━━ LISTING ━━

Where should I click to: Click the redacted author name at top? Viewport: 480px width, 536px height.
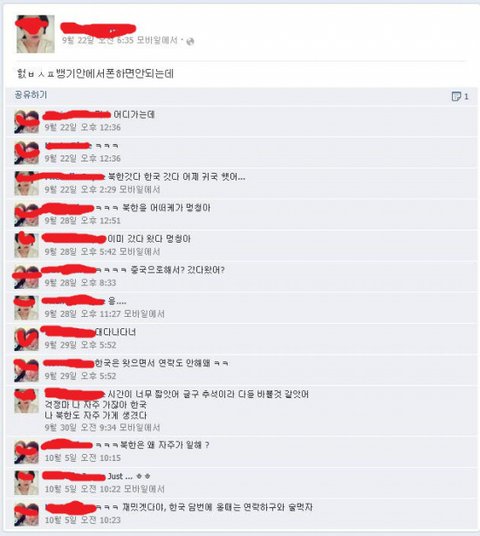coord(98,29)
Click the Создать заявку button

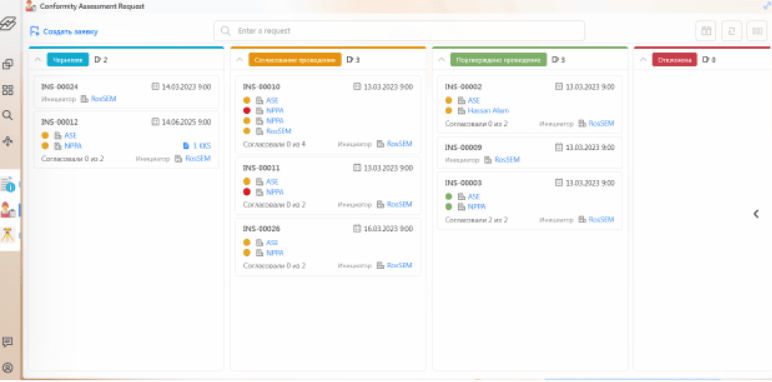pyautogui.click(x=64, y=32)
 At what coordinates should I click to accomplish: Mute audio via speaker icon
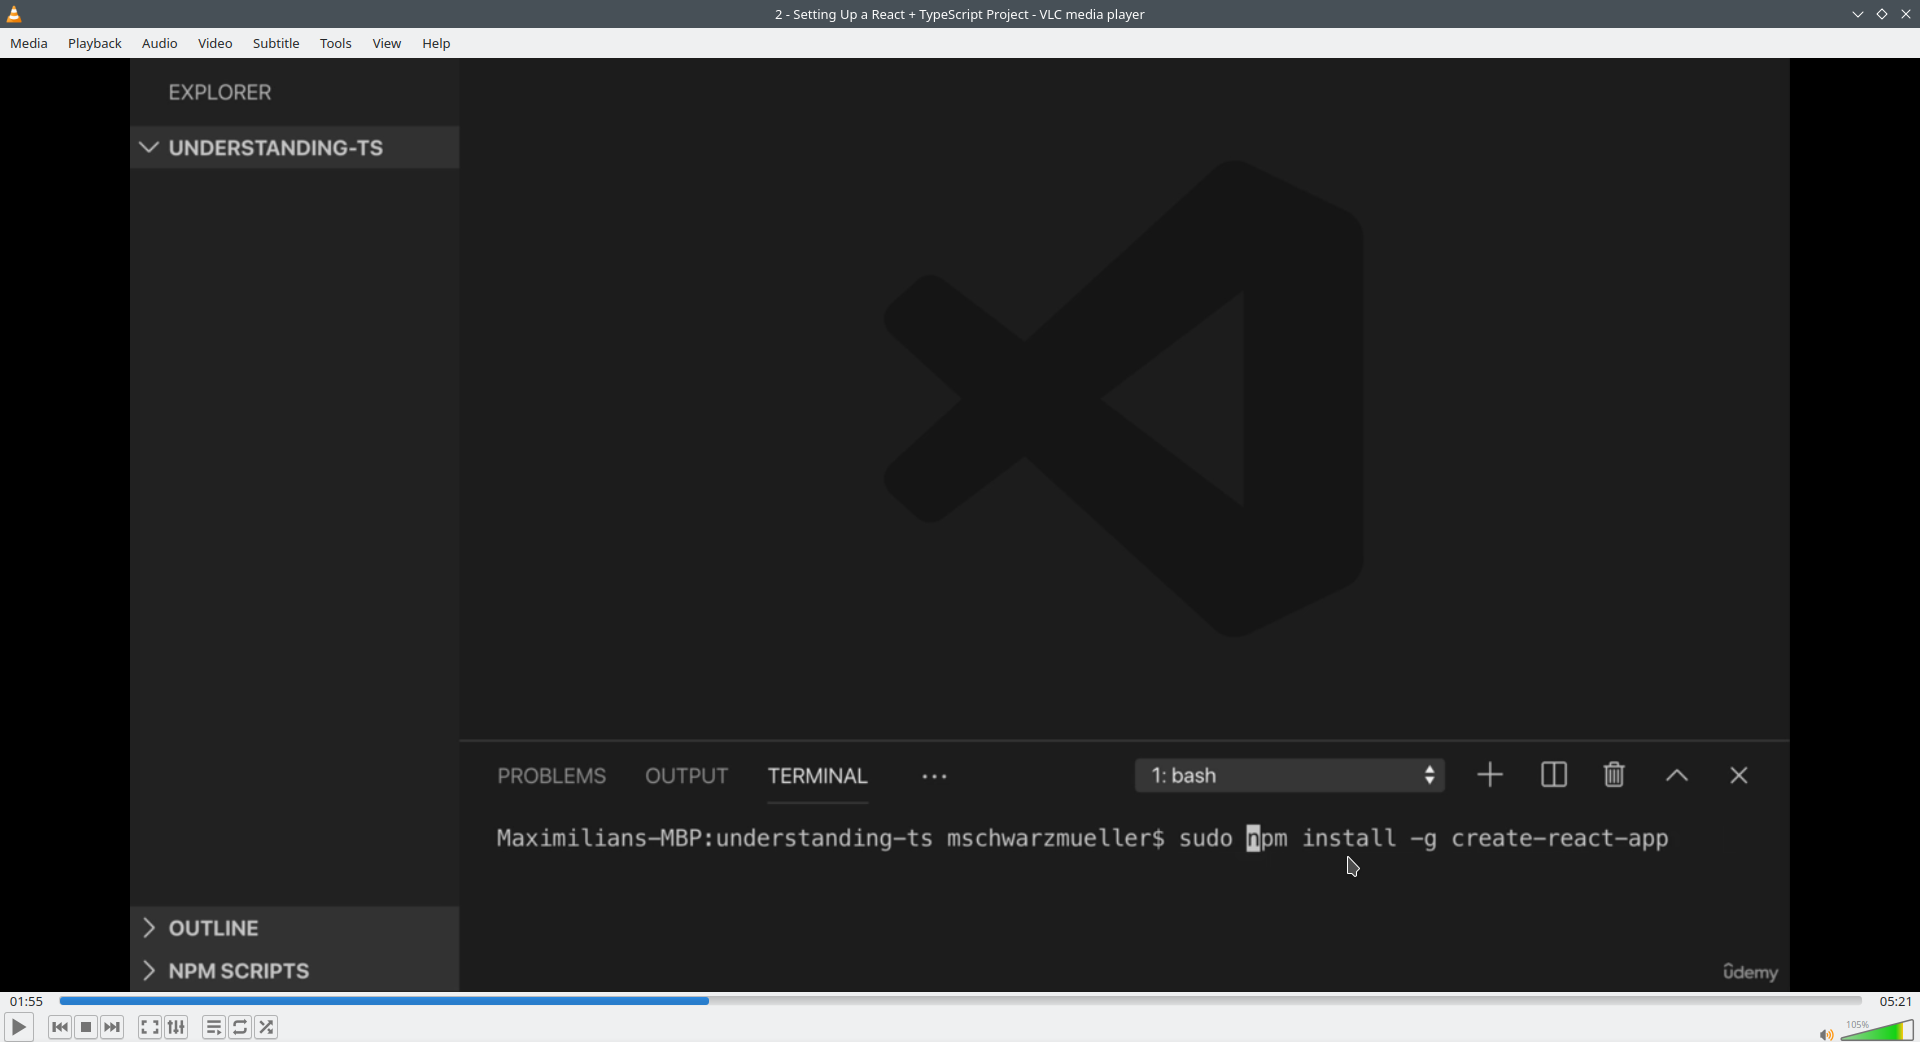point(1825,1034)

━━━

Convert everything from the line containing "At what coordinates" down to the last of the lines above into a Markdown table with the columns "Row" and "Line text", skipping any blank lines. Leave the pictures out of your answer.

» **OUTPUT**
| Row | Line text |
|---|---|
| 1 |  At what coordinates should I click to accomplish: Mute audio via speaker icon |
| 2 | point(1825,1034) |